Objective: L-isoleucine-4-hydroxylase (IDO) encoding gene ido from Bacillus thuringiensis TCCC 11826 was cloned and expressed, followed by enzyme characterization. In addition, recombinant strain was tested for its 4-Hydroxyisoleucine (4-HIL) biotransformation.
Methods: Ido gene was amplified from B. thuringiensis TCCC 11826 genomic DNA and expressed in BL-IDO. Recombinant IDO was extracted, purified and characterized. Recombinant strain used for biotransformation of 4-HIL was constructed.

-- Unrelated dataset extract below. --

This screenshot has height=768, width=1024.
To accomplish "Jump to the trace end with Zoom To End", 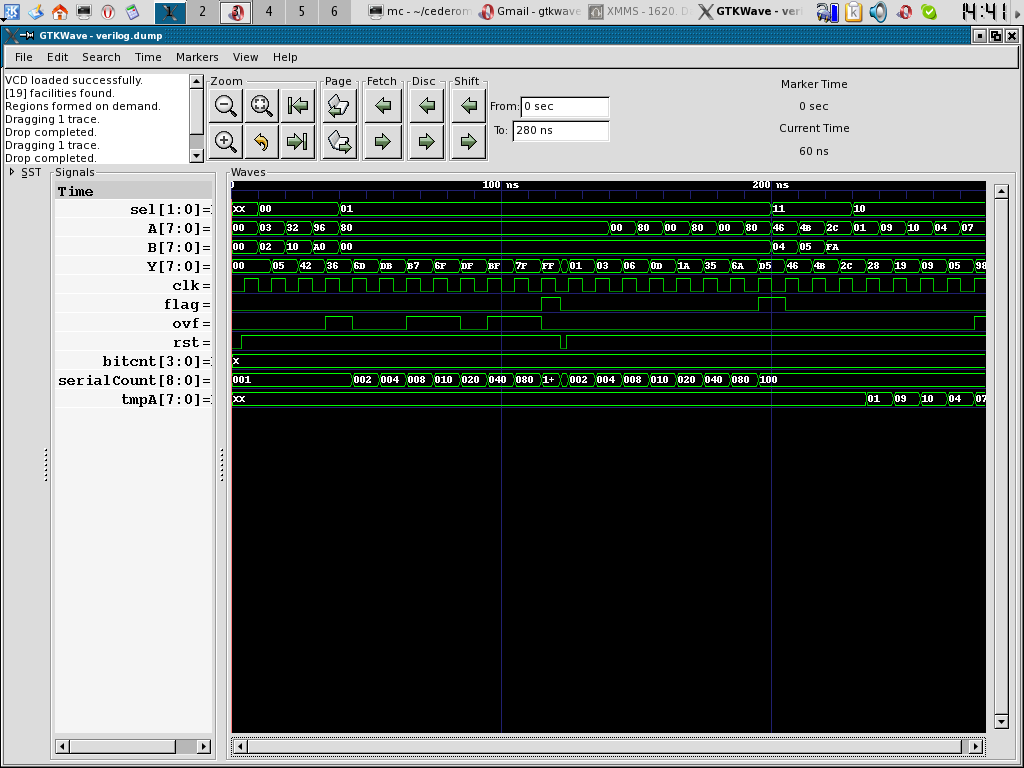I will 296,142.
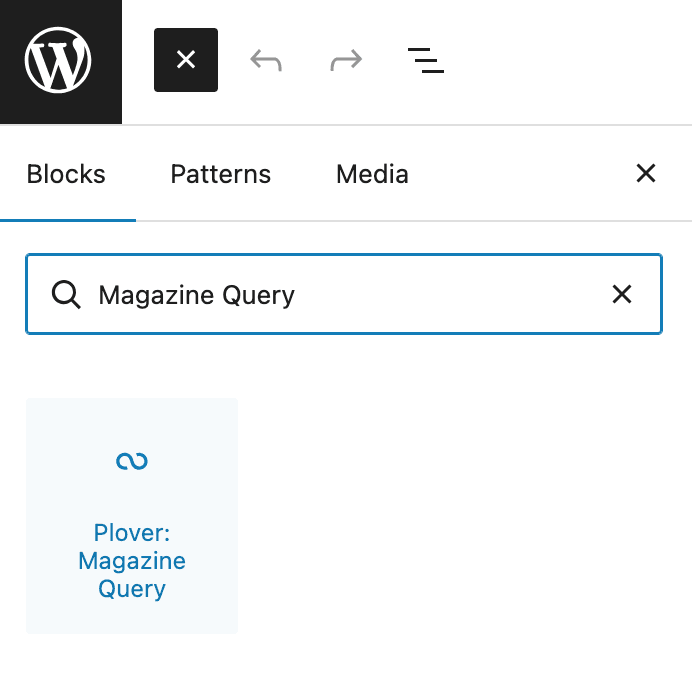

Results: Composed of 723 nucleotides encoding 240 amino acids (sharing 97.47% and 97.91% identities with that of B. thuringiensis 2-e-2), ido gene was cloned from B. thuringiensis TCCC 11826. The recombinant IDO contained a His1-X-Asp/Glu-Xn-His2 motif that is specific for Fe(II)/alpha-ketoglutarate-dependent hydroxylases and catalyzed L-isoleucine to 4-HIL. Normal hyperbolic kinetics was observed with L-Ile in the reaction by recombinant IDO. Lineweaver-Burk treatment of the data yielded apparent Km and the Vmax was 0.18 mmol/L and 2.10 micromol/min/mg, respectively. The optimum temperature and pH for the recombinant IDO was 35 degrees C and 7.0 respectively; moreover, the relative activity of the enzyme remain 85.10% after 5 h incubation at 35 degrees C. In all, recombinant strain harboring ido transformed 89.28% of L-isoleucine to 4-HIL.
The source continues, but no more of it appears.